Early life and career
Pang was born in Malacca, Malaysia, but emigrated to Singapore shortly after with his family. He was educated at Anglo-Chinese School and Anglo-Chinese Junior College. Although he graduated with a law degree from Keele University in Britain, he did not practice, he trained at the ARTTS International in Bubwith instead. He worked for a number of years in British theatre and television before returning to Singapore. While he was based in Britain, he would occasionally return to Singapore for stage work where he first caught the eye of Singaporeans when he starred in the Singaporean comedy film Forever Fever (1998).

Career

Homecoming

Upon returning home, Pang joined Mediacorp. Pang later switched to SPH MediaWorks as a producer-presenter when the new company was established in 2001. It was around this time in 2001 that he moved back permanently to Singapore with his family. He quickly established himself as a household name through his work on SPH MediaWorks Channel i. A versatile talent, he excelled in hosting as well as acting, such as in the comedy Durian King and the main actor in the channel's final production, Six Weeks, before its impending merger with Mediacorp in 2005. An original idea of his, Pang co-wrote Six Weeks and was part of the creative process from start to finish.

Recognition
Re-employed by Mediacorp after the merger, he went on to appear in Chinese dramas on Mediacorp Channel 8, such as the blockbuster drama Portrait of Home (同心圆) in 2005. His portrayal of the eccentric Dadi earned him a Best Actor nomination in Star Awards 2005. He achieved this accolade despite the fact that he is much more comfortable speaking in English than in Mandarin (something many English-speaking Singaporeans can relate to).

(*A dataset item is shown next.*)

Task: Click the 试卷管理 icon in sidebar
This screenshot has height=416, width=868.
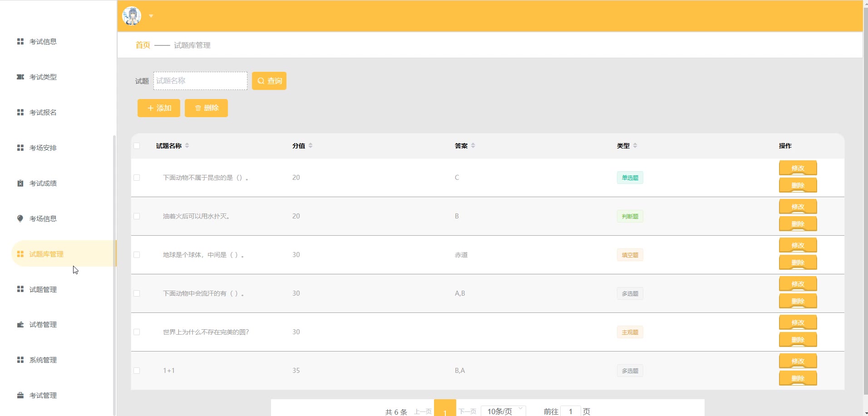Action: 20,324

Indeed, he admitted he had much difficulty acting in the show. He even describes himself as a 'kentang', a Malay term, to describe someone who is very Westernised.

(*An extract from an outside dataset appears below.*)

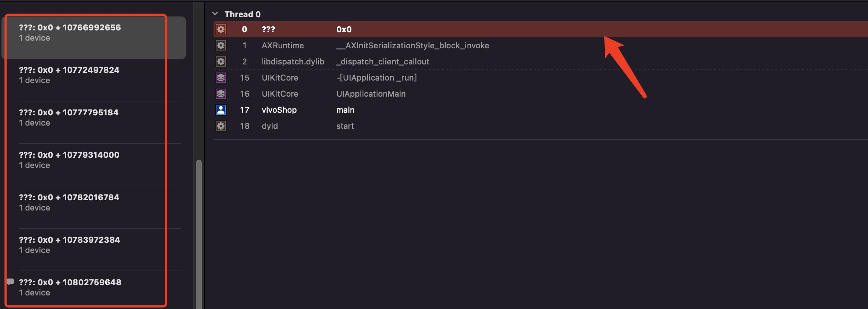Click user icon next to vivoShop main

(221, 110)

He also starred in Jack Neo's romantic comedy I Do I Do (2005) with Sharon Au. He also appeared on Makan King on Channel U, Nine Lives on Arts Central and Maggi & Me on Mediacorp Channel 5. In March 2007, he clinched the coveted Best Actor award at the national Life! Theater Awards for 2006.

He has also appeared in various theatrical performances such as Forbidden City: Portrait of An Empress (2002), A Twist of Fate (2005), The Dresser, The Odd Couple and many others.

Pang's humour makes him one of the more sought-after hosts in Singaporean media. He was the host for The Arena and Deal or No Deal aired on Mediacorp Channel 5. He has also helped to host the National Day Parade Celebrations in Singapore as well as Miss Singapore Universe.

He also played the male lead in the series Parental Guidance opposite Hong Kong actress, Jessica Hsuen. That was also the first time Pang played a legal professional on television.

In 2008, he filmed a Chinese drama serial, Nanny Daddy, which was telecast on Channel 8 in September that year.

In 2009, he snared a leading role as a "blind" lawyer named Alex Sung bent on revenge in the Channel 5 blockbuster drama Red Thread and clinched the "Best Actor" award at the 14th Asian Television Awards (ATA).

In January 2010, Pang announced that after his current artiste contract with Mediacorp expires in March, he will "experimentally" leave the entertainment industry, and establish a drama company with his wife, to be called "PANGDEMONiUM!". According to Pang, the "experimental" leave was made possible via a prior arrangement with Mediacorp executives, and that he is open to returning to Mediacorp, or act in Mediacorp projects, in the future. At this time he did not appear for the last few episodes in New City Beat and acted in Channel 8 drama series With You.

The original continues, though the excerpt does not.